TO DO ▸
Print the data below without any changes, beginning at the line containing "This screenshot has" and continuing through the line containing "Describe the element at coordinates (1002, 560)".

MATERIAL SUPPLIED ▸
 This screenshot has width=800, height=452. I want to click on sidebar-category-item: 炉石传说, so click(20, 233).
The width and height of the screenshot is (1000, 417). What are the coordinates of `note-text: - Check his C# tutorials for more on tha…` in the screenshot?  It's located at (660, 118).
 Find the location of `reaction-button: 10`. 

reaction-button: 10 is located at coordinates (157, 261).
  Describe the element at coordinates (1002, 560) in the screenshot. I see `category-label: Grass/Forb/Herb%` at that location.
...
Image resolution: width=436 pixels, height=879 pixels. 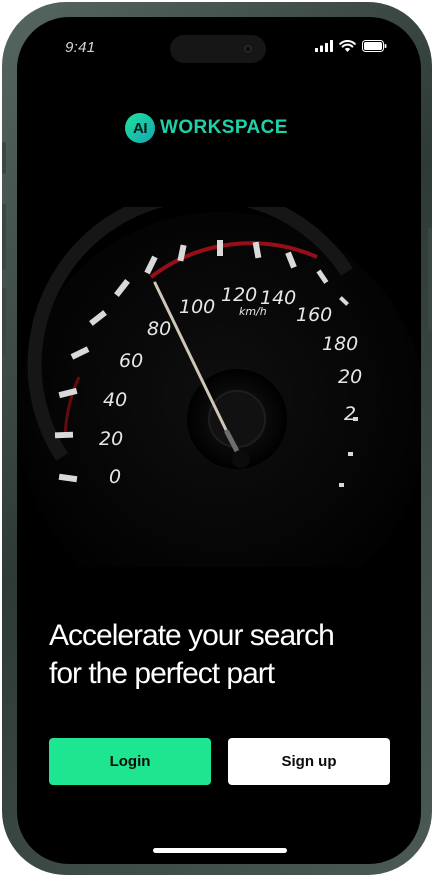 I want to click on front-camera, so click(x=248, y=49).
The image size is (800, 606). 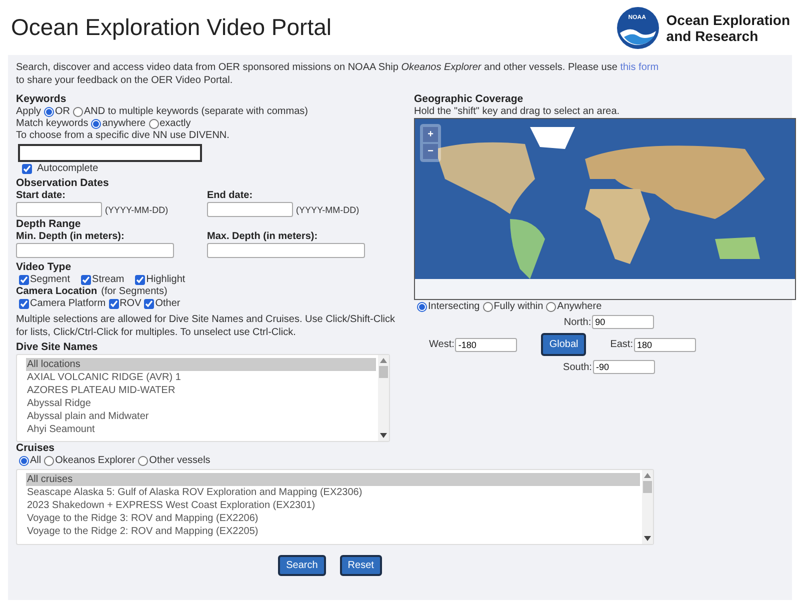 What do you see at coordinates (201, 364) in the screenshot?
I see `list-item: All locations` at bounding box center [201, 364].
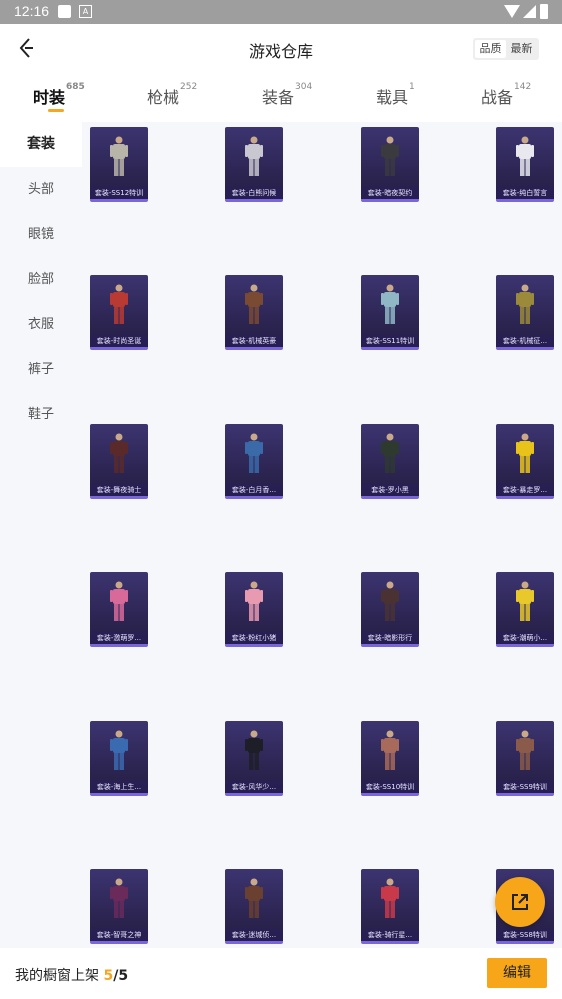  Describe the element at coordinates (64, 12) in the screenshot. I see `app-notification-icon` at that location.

TASK RESPONSE ▸
 This screenshot has width=800, height=452. I want to click on sidebar-category-item: 炉石传说, so click(20, 233).
The width and height of the screenshot is (1000, 417). What are the coordinates of `note-text: - Check his C# tutorials for more on tha…` in the screenshot?  It's located at (660, 118).
 Find the location of `reaction-button: 10`. 

reaction-button: 10 is located at coordinates (157, 261).
  Describe the element at coordinates (1002, 560) in the screenshot. I see `category-label: Grass/Forb/Herb%` at that location.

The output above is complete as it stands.